▶ [Given records]:
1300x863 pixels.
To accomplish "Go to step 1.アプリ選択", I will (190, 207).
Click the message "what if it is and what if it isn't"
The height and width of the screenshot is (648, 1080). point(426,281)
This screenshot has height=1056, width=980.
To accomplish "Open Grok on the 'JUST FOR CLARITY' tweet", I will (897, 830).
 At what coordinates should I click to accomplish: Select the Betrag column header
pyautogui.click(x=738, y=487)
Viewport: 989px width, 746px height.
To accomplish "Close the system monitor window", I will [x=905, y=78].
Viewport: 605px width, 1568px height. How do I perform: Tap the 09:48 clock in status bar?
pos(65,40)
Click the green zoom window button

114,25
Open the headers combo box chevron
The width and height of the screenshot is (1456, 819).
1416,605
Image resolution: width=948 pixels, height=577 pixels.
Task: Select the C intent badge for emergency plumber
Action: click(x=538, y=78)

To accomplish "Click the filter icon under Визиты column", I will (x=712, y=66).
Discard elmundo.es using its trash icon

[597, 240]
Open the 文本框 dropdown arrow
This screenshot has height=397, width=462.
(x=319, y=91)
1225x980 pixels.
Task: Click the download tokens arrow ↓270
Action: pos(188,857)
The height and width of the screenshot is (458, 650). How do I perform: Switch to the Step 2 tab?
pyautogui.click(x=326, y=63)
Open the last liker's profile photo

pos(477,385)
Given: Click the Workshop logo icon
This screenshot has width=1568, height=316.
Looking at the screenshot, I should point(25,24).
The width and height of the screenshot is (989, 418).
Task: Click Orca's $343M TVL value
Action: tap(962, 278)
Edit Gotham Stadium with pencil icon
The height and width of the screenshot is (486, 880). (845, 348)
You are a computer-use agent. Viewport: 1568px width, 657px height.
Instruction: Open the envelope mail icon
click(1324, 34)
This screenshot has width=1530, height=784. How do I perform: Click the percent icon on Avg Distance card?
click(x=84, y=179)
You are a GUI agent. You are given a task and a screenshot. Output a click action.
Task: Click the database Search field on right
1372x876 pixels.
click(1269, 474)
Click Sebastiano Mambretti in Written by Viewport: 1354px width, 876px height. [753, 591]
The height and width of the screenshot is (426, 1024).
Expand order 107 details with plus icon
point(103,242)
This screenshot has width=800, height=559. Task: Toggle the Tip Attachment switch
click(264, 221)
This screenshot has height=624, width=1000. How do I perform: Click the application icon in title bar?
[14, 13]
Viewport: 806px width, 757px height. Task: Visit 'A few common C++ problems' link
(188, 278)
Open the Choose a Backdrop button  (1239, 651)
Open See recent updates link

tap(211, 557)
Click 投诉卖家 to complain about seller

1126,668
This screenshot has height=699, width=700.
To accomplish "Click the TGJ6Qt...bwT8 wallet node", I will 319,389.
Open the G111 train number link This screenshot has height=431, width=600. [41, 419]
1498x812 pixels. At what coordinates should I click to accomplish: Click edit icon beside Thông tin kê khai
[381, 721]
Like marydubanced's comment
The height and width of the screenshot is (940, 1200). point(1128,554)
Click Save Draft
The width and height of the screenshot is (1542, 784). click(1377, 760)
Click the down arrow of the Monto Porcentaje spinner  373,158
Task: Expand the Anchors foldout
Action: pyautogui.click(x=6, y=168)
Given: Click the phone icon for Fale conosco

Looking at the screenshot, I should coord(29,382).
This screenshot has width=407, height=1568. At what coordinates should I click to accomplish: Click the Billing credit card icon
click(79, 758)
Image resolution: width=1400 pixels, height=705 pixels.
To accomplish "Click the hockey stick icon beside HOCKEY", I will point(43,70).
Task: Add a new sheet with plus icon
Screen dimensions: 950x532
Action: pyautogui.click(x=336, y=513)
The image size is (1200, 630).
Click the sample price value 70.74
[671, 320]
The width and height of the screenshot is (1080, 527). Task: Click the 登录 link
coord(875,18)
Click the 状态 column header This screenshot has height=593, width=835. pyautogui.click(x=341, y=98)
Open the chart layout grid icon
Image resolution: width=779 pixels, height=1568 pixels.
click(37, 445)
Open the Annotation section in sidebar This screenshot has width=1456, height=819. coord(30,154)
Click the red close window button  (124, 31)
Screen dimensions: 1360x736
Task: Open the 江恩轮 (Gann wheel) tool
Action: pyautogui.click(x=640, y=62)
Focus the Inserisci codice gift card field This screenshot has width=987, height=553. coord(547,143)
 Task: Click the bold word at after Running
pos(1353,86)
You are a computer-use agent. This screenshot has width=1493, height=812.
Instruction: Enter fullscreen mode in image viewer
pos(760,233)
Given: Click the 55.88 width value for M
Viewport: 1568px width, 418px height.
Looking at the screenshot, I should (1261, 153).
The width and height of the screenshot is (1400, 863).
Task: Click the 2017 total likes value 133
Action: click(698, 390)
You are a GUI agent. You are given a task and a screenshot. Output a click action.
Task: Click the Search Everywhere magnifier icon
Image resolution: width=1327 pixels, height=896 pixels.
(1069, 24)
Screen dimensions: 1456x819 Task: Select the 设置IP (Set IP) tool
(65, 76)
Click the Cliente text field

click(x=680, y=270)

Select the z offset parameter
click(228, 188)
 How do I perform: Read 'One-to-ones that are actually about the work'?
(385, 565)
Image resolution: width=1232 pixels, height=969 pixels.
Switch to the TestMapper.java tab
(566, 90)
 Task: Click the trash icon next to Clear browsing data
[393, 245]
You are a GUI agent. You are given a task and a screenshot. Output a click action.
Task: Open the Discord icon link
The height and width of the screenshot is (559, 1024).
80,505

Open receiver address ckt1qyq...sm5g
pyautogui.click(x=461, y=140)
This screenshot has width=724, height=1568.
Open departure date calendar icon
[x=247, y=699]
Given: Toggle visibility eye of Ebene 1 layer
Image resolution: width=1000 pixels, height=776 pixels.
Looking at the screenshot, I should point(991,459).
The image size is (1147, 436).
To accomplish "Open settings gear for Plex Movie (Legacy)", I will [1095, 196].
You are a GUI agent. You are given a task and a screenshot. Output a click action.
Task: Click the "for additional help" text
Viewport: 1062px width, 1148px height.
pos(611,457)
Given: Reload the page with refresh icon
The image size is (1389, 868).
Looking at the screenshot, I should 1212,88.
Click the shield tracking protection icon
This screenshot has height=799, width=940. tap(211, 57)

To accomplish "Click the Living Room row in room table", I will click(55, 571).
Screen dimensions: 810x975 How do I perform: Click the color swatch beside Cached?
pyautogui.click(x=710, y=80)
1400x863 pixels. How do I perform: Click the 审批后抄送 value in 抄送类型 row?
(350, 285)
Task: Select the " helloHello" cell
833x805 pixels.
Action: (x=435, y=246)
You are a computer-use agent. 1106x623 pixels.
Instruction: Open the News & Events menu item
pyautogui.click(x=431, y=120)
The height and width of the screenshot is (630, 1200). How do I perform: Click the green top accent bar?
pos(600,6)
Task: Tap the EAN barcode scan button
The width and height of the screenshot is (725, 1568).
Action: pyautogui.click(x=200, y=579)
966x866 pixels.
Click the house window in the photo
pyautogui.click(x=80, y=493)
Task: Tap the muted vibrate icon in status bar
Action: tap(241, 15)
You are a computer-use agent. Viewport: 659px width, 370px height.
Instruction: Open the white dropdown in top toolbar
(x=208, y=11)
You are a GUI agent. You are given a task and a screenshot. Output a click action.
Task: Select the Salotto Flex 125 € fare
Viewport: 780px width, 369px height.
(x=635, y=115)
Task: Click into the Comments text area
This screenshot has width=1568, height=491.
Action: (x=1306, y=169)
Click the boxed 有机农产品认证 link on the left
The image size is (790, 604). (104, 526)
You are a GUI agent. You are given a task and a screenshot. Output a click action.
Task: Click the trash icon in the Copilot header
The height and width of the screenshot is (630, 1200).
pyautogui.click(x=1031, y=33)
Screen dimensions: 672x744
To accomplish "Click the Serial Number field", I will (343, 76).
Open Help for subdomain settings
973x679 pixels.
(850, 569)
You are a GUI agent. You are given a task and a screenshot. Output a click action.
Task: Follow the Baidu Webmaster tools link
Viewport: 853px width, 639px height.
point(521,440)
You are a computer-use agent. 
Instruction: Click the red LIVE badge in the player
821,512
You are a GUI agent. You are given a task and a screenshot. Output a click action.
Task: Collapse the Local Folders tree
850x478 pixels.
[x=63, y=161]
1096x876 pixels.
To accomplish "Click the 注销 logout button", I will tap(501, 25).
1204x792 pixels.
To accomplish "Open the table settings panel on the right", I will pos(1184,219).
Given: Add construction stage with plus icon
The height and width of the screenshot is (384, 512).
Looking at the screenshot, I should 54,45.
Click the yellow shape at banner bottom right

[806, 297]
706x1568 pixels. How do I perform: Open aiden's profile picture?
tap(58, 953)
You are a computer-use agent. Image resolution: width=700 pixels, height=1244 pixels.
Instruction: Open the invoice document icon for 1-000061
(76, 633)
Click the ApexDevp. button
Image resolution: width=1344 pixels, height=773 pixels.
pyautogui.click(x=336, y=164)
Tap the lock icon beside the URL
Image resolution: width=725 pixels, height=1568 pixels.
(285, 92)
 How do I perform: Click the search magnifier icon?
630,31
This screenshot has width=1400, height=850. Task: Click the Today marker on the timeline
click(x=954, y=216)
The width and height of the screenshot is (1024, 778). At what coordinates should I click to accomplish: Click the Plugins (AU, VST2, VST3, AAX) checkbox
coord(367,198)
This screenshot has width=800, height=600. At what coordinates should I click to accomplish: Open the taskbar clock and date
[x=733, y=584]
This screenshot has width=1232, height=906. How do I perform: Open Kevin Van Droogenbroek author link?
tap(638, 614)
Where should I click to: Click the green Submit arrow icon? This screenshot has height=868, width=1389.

▶ [Direction]: Copy the records word for word, starting at the line containing "Given: Toggle visibility eye of Ebene 1 layer" and ending at the line containing "Action: (x=435, y=246)".

▶ [Expected output]:
Given: Toggle visibility eye of Ebene 1 layer
Image resolution: width=1000 pixels, height=776 pixels.
Looking at the screenshot, I should point(991,459).
The image size is (1147, 436).
To accomplish "Open settings gear for Plex Movie (Legacy)", I will [1095, 196].
You are a GUI agent. You are given a task and a screenshot. Output a click action.
Task: Click the "for additional help" text
Viewport: 1062px width, 1148px height.
pos(611,457)
Given: Reload the page with refresh icon
The image size is (1389, 868).
Looking at the screenshot, I should 1212,88.
Click the shield tracking protection icon
This screenshot has height=799, width=940. tap(211, 57)

To accomplish "Click the Living Room row in room table", I will click(55, 571).
Screen dimensions: 810x975 How do I perform: Click the color swatch beside Cached?
pyautogui.click(x=710, y=80)
1400x863 pixels. How do I perform: Click the 审批后抄送 value in 抄送类型 row?
(350, 285)
Task: Select the " helloHello" cell
833x805 pixels.
Action: (x=435, y=246)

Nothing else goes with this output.